Rumänien-Deutschland 5:1 (2004)

»Das Ergebnis ist zweitrangig«, so Bundestrainer Rudi Völler vorab. Ob er das in Erwartung eines flockigen Kantersieges gesagt hatte oder als vorauseilende Entschuldigung, steht dahin. An diesem 28. April geriet seine Notelf, in der Ernst und Jeremies dilettierten, unter die Räder wie ein Hase auf der transsilvanischen Landstraße. 1:5! Ein Ergebnis, das in dieser Höhe dann doch erstrangig war.

Niederlande-Irland 0:1 (2004)
Den gleichen Trick versuchte die Elftal 16 Jahre später noch einmal und ließ sich in der Hoffnung auf den Titel zehn Tage vor dem Turnier von den Iren blamieren, Torschütze im Grottenkick von Amsterdam durfte Robbie Keane sein. Doch diesmal misslang das Täuschungsmanöver: Im Halbfinale setzten sich die Portugiesen mit 2:1 durch. Sie hatten die Schwäche des Gegners ernst genommen.

Schweiz-Frankreich 2:1 (1992)
Die EM 1988 und die WM 1990 hatte die Équipe Tricolore verpasst. 1992 war die Qualifikation endlich wieder gelungen, eine Goldene Generation um Eric Cantona stand auf der Matte. Doch dann: 1:2 gegen die Schweiz – merde! Die Luft war raus, nach zwei Unentschieden und einer Niederlage schied die Mannschaft aus dem Turnier. Und Eric Cantonas erste Teilnahme blieb seine einzige.

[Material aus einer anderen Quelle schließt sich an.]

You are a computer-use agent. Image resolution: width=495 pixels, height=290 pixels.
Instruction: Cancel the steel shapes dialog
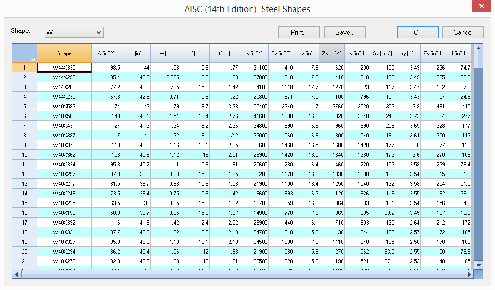point(463,32)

Deutschland-Ungarn 0:2 (2004)
50 Jahre nach dem Wunder von Bern unterlag Völlers Truppe in Lautern nicht nur den Ungarn, sondern vor allem derem Trainer Lothar Matthäus. »Das ist nicht okay«, knirschte Völler in die Mikros, während Matthäus im Hintergrund auf einen Anruf des DFB wartete. Okay war auch die EM nicht: Aus in der Vorrunde. Aus auch für Völler. Doch kein Anruf bei Lothar, bis heute.

Wales-Italien 1:0 (1988)
Wales hat noch nie einen echten Titel errungen, nur diesen inoffiziellen: schlimmste Laus im Pelz der Großen. Siehe Deutschlands nervenzerfetzende Qualifikation für die WM 1990, inklusive 0:0 in Cardiff. Italien verlor dort durch ein Tor von Ian Rush sogar mit 0:1. »So werden wir auf gar keinen Fall Europameister!«, zürnte Trainer Azeglio Vicini. Korrekt: Im Halbfinale gegen Russland war Sense.